Genova 14 agosto 2018 ore 11.36.
Le risate di chi va verso la vacanza, la stanchezza di chi suo malgrado ancora lavora nel caldo torrido.
Un boato, e il ponte si ripiega su se stesso.
43 morti, 11 feriti, 600 sfollati.
Siamo nel nord di un paese avanzato, dotato di infrastrutture moderne, efficienti. Il meglio di ciò che ha creato l’uomo.

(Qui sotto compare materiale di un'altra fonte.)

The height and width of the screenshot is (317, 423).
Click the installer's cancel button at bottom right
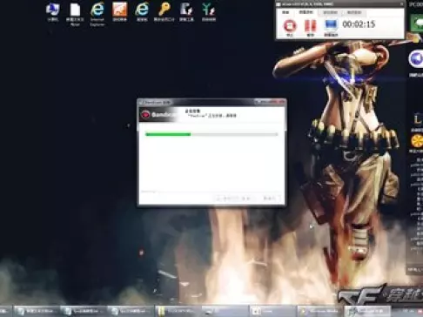coord(270,198)
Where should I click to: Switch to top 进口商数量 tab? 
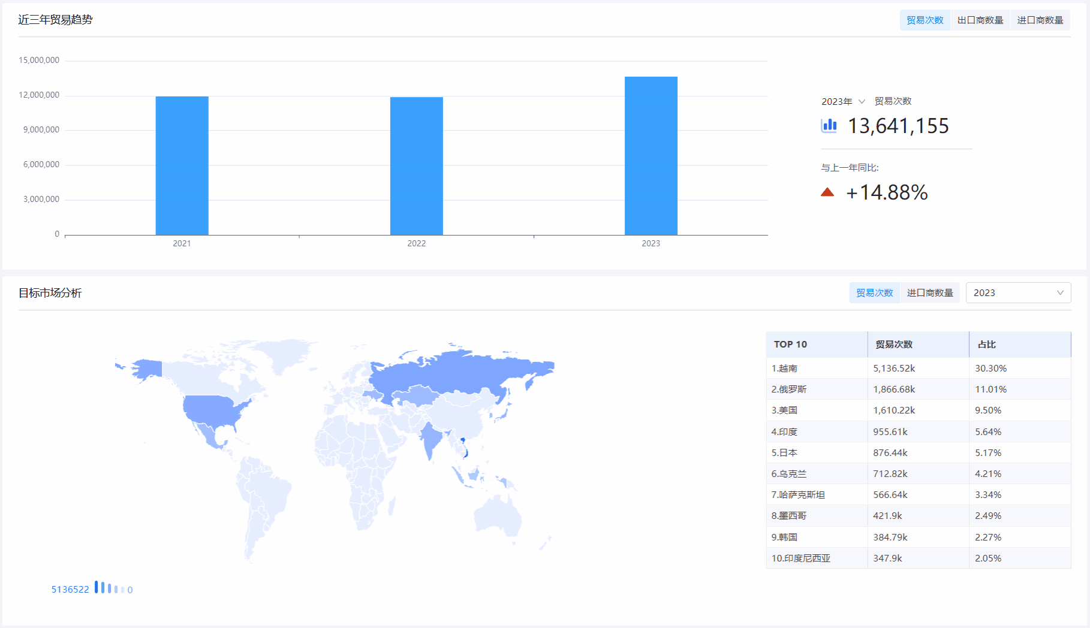coord(1040,20)
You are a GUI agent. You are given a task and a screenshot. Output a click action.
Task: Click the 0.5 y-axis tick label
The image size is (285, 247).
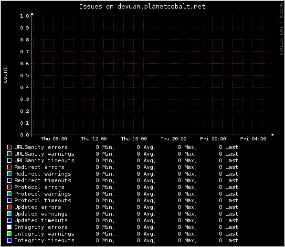(24, 75)
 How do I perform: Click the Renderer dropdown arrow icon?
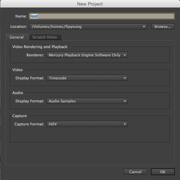point(125,55)
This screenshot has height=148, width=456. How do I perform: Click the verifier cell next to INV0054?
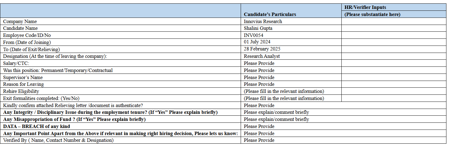click(394, 35)
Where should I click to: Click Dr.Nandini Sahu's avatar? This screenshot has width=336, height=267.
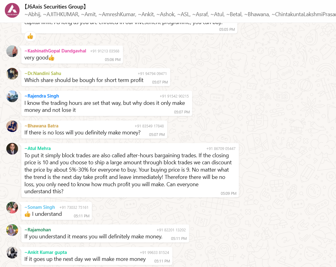[x=12, y=74]
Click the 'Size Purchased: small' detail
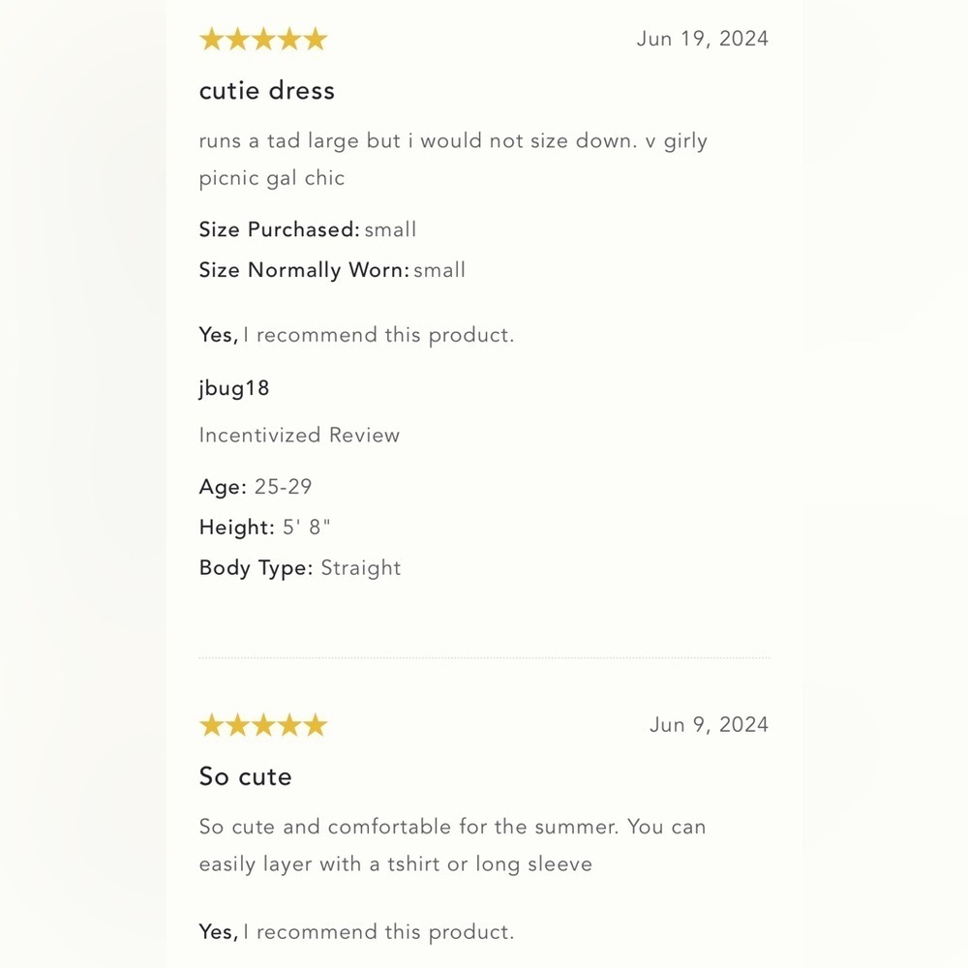 click(x=308, y=229)
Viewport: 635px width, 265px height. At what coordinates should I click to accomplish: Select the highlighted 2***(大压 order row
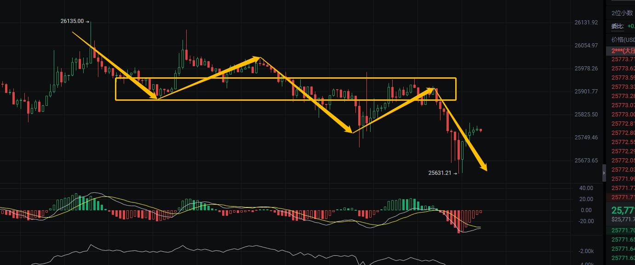pos(623,51)
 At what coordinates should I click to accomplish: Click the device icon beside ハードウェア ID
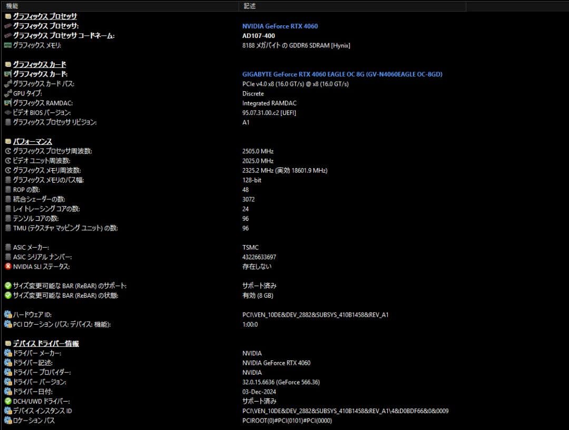coord(8,315)
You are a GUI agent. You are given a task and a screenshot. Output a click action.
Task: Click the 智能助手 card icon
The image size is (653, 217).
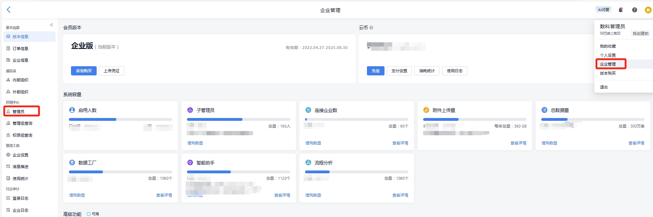(190, 162)
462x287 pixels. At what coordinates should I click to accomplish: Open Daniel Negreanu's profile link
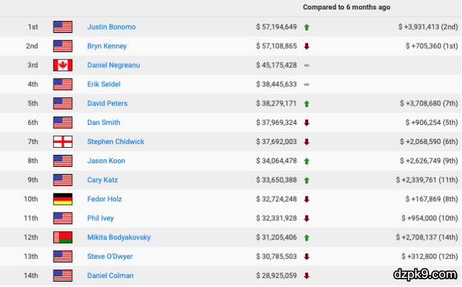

Il progresso.
Ogni tragedia in cui ricorrano cause antropiche ci ricorda l’ineluttabilita del nostro essere nulla: l’uomo non è Dio, è infinitamente piccolo, non può avere il controllo su tutto.
E quando non si tratta della monnezza in piloni in cemento che di armato non hanno nulla, o di freni tolti per non fermare le funivie e non perdere incassi, ci sono i controlli che non controllano, le manutenzioni procrastinate per risparmiare, gli imprevisti, gli incidenti.
Un incidente.
E dunque si ripropone il dilemma se non sia meglio che stia “nel suo”, se non sia meglio che pratichi sostenibilità, financo decrescita.
L’uomo oggi costruisce enormi palazzi e ponti mastodontici, ma è una semplice mamma che da sempre “costruisce” un bambino.
La Natura è tutta qui, ed è Lei, se sappiamo rispettarla e adoperare ciò che ci dà, a dettare i ritmi, tempi e modi di ciò che si può o non si può fare.
In ricordo di Camilla, Emanuele, Claudia e Andrea e di tutte le vittime del crollo del Ponte Morandi.